3. Progressive Muscle Relaxation

This is a technique that is similar to body scan meditation but involves actively tensing and relaxing your muscles. Starting at your toes and working your way up, you tense each muscle group for a few seconds before slowly relaxing them. By the end, your whole body should feel calm and free of tension, perfect for a peaceful night’s sleep.

4. Mindfulness Meditation

Mindfulness meditation focuses on being fully present in the moment. It means observing your thoughts without judgment and bringing your attention back to your breathing or body sensations whenever your mind wanders. It’s a great way to let go of your anxiety and prepare your mind for sleep.

Is It Helpful to Listen to Guided Meditation While Falling Asleep?

Sure it is. Listening to guided meditation while you’re trying to fall asleep can be extremely helpful. The calming voice can distract you from worrying about your problems and help your mind relax. Some people fall asleep halfway through the meditation, and that’s totally fine. The goal is to get to a relaxed state that makes it easier to fall asleep, so if you drift off during the meditation, it’s doing its job.

Just make sure the volume is low and the meditation isn’t too stimulating. Look for ones with soft voices and calming background music. Loud or sudden noises can disrupt your sleep rather than help it.

Breathing Techniques for Better Sleep

Breathing exercises are a simple but effective way to help your body relax and prepare for sleep. Here are a few you can try:

1. 4-7-8 Breathing

This is a popular technique that helps calm your mind and body by focusing on slow, deep breaths. So, start by inhaling through your nose for four seconds, hold your breath for seven seconds, and then exhale slowly through your mouth for eight seconds. Repeat this process a few times and you’ll feel your heart rate slow down, helping you relaaaax.

2. Deep Belly Breathing

Also known as diaphragmatic breathing, this method involves taking deep breaths that fill your belly rather than your chest. Place one hand on your belly and the other on your chest, and focus on making your belly expand as you inhale. Deep belly breathing helps activate your body’s relaxation response, making it easier to fall asleep.
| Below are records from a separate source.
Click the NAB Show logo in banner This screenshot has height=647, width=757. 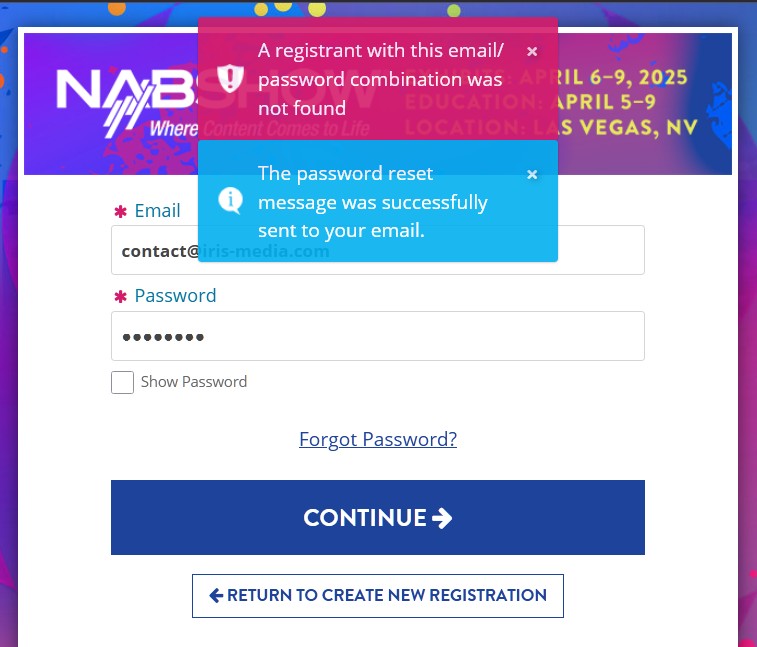coord(127,103)
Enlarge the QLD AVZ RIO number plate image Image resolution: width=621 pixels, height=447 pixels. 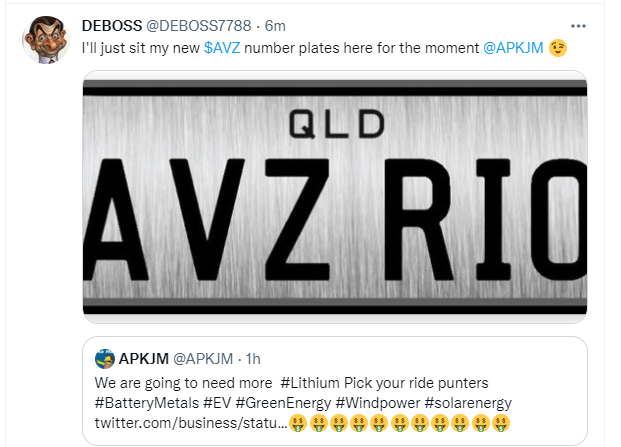[x=334, y=198]

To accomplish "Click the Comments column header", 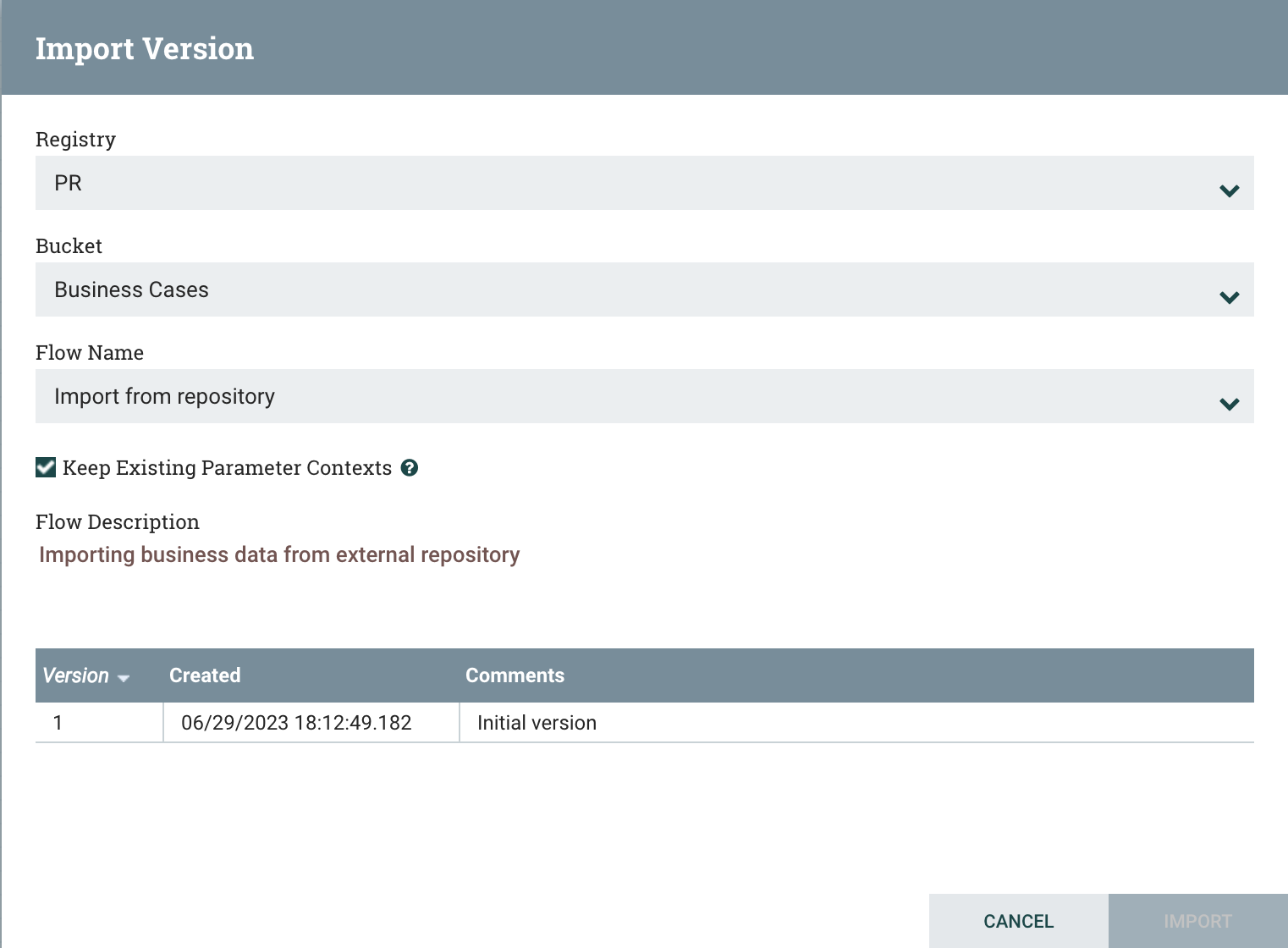I will pos(515,675).
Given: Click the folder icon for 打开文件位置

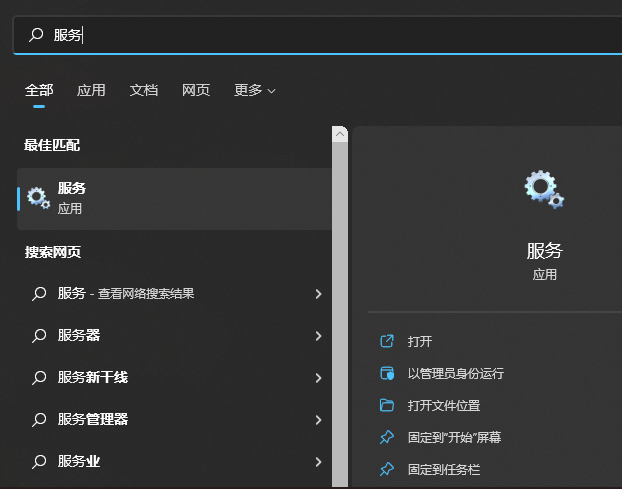Looking at the screenshot, I should point(387,405).
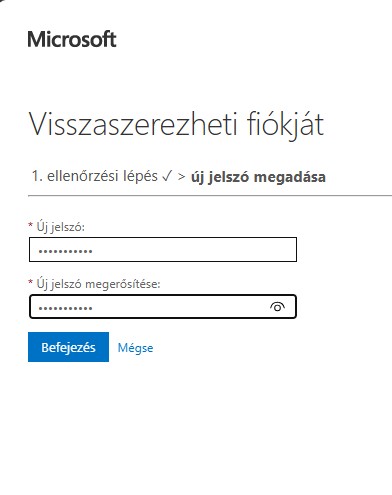Image resolution: width=392 pixels, height=495 pixels.
Task: Cancel with the Mégse link
Action: pyautogui.click(x=135, y=348)
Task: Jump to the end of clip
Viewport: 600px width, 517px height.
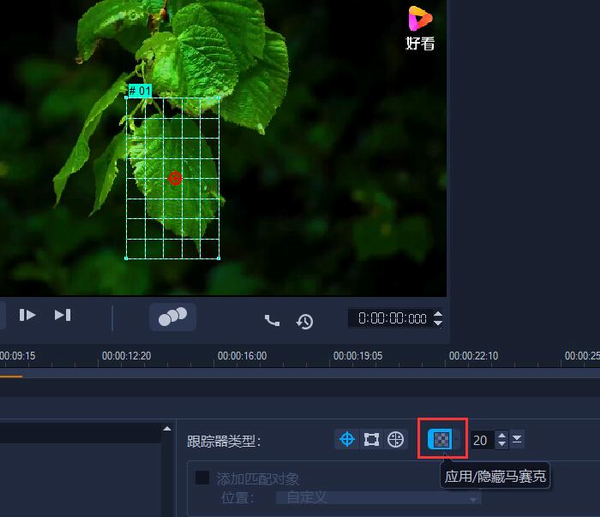Action: [x=62, y=315]
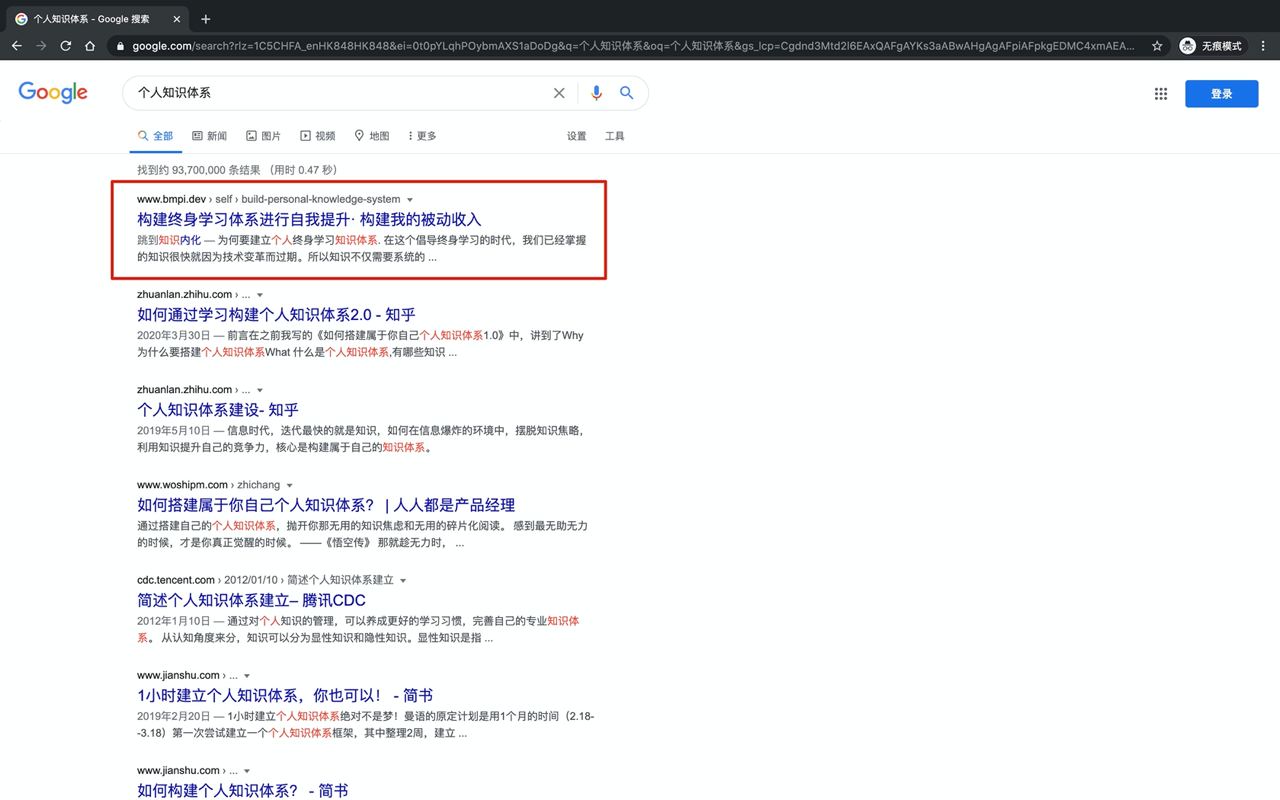This screenshot has height=800, width=1280.
Task: Switch to 视频 video results tab
Action: pyautogui.click(x=317, y=136)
3. Alternate Nostril Breathing

Common in yoga, this technique is used to balance your body’s energy. To practice it, close one nostril with your finger and inhale through the open nostril. Then switch sides, closing the other nostril and exhaling through the opposite side. Repeat this cycle for a few minutes to calm your nervous system and ease your way into sleep.


Frequently Asked Questions About Meditation for Sleep

Yes, meditating in bed is completely fine. In fact, it’s a great way to get yourself into the right mindset for sleep. Being in a comfortable space like your bed can help you relax even more, especially if you focus on winding down for the night. Just find a cozy position, close your eyes, and begin your meditation practice. The key is to focus on calming your mind and body, so you’re more likely to drift off without much effort.
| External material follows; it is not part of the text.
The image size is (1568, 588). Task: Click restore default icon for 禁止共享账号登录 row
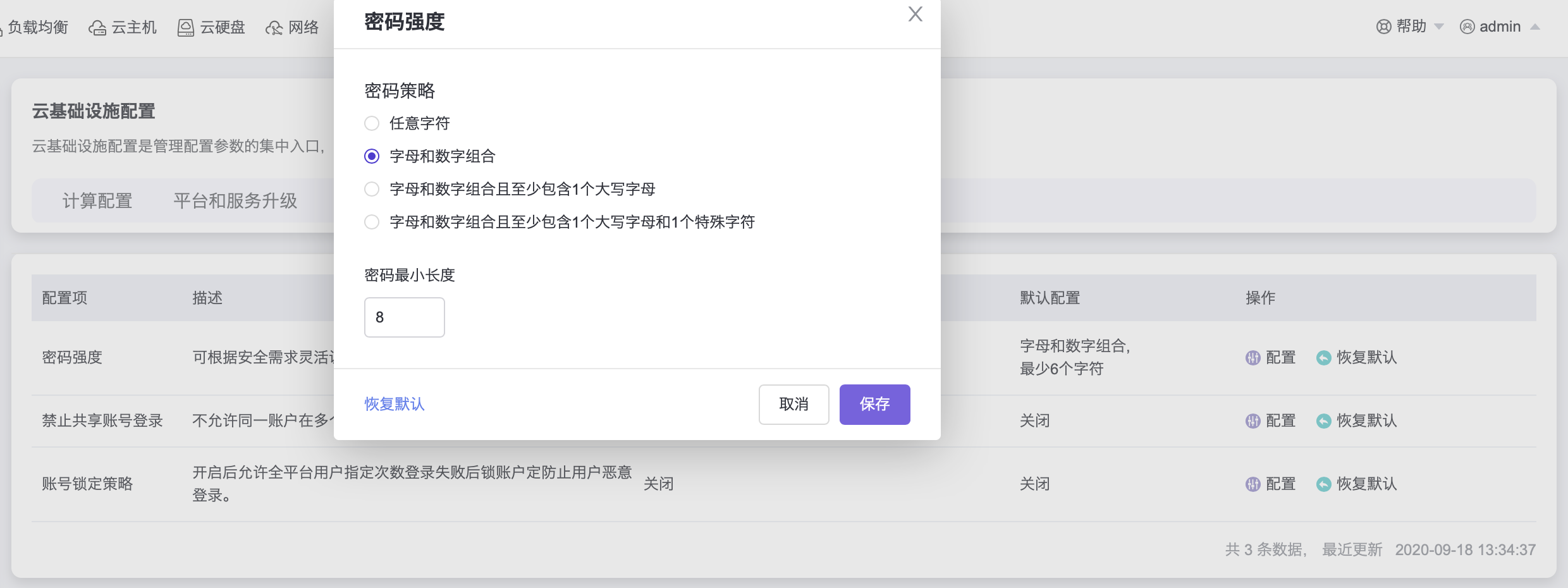click(x=1323, y=421)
There’s no strict rule for how long you should meditate before bed. Some people benefit from as little as 5-10 minutes, while other people prefer longer sessions of up to 30 minutes. Do what feels right for you. If you’re new to meditation, starting with shorter sessions can be a great way to build up your practice. Over time, you might find that longer sessions work better for your relaxation and sleep quality.

No, meditation can’t replace deep sleep, but the good news is - it can help you sleep better. Meditation helps calm your mind and body, making falling into a deep, restorative sleep easier. While meditation promotes relaxation and reduces stress, it doesn’t fulfill sleep's important restorative functions, like repairing muscles or consolidating memories of the day. Think of meditation as a helpful tool to improve your sleep, not a substitute for it.
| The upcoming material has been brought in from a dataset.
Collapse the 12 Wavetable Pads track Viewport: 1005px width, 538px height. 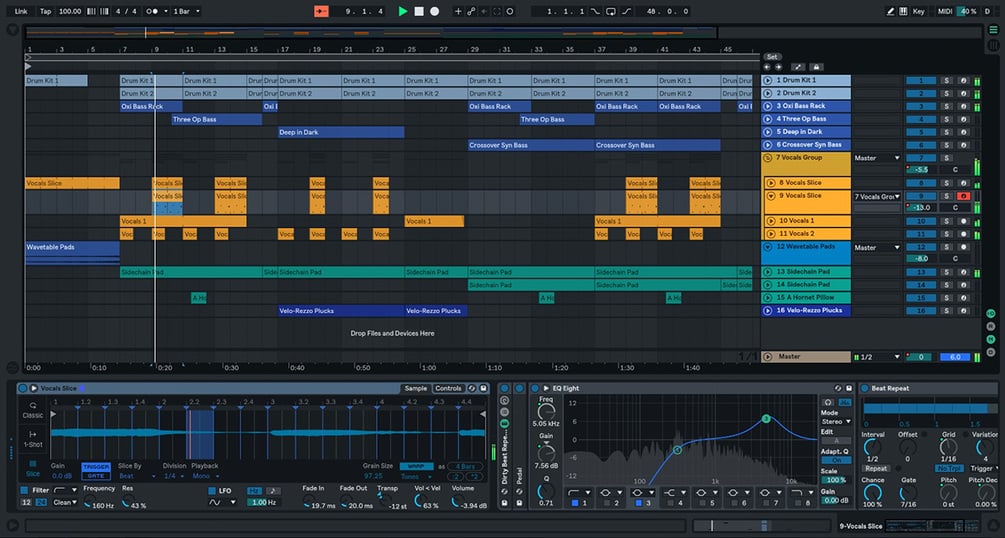pos(767,247)
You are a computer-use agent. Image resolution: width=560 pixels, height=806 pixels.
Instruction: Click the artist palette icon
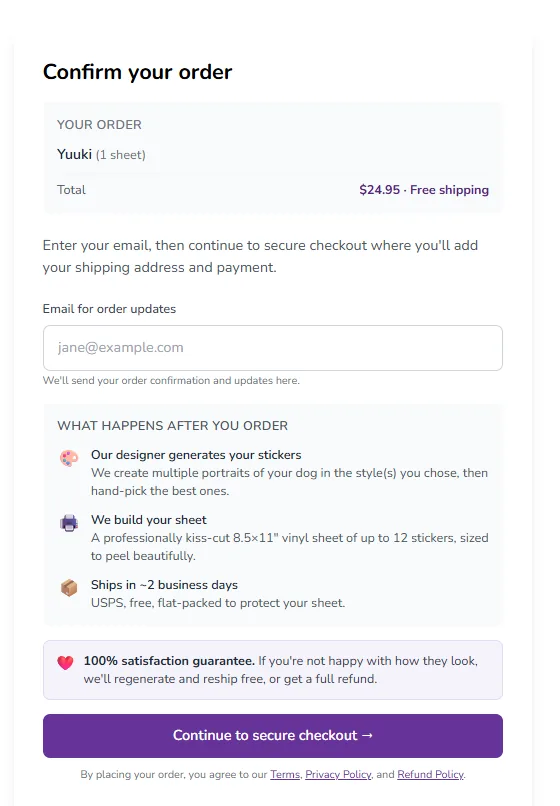point(68,457)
Yes, soft meditation music or calming background sounds can help some people fall asleep. It creates a peaceful environment that makes relaxing and staying asleep easier. Like rainfall or ocean waves, gentle music or sounds can drown out distractions and lull your mind into a calm state. The soothing rhythms of the music encourage relaxation, making it easier for you to slip into sleep naturally.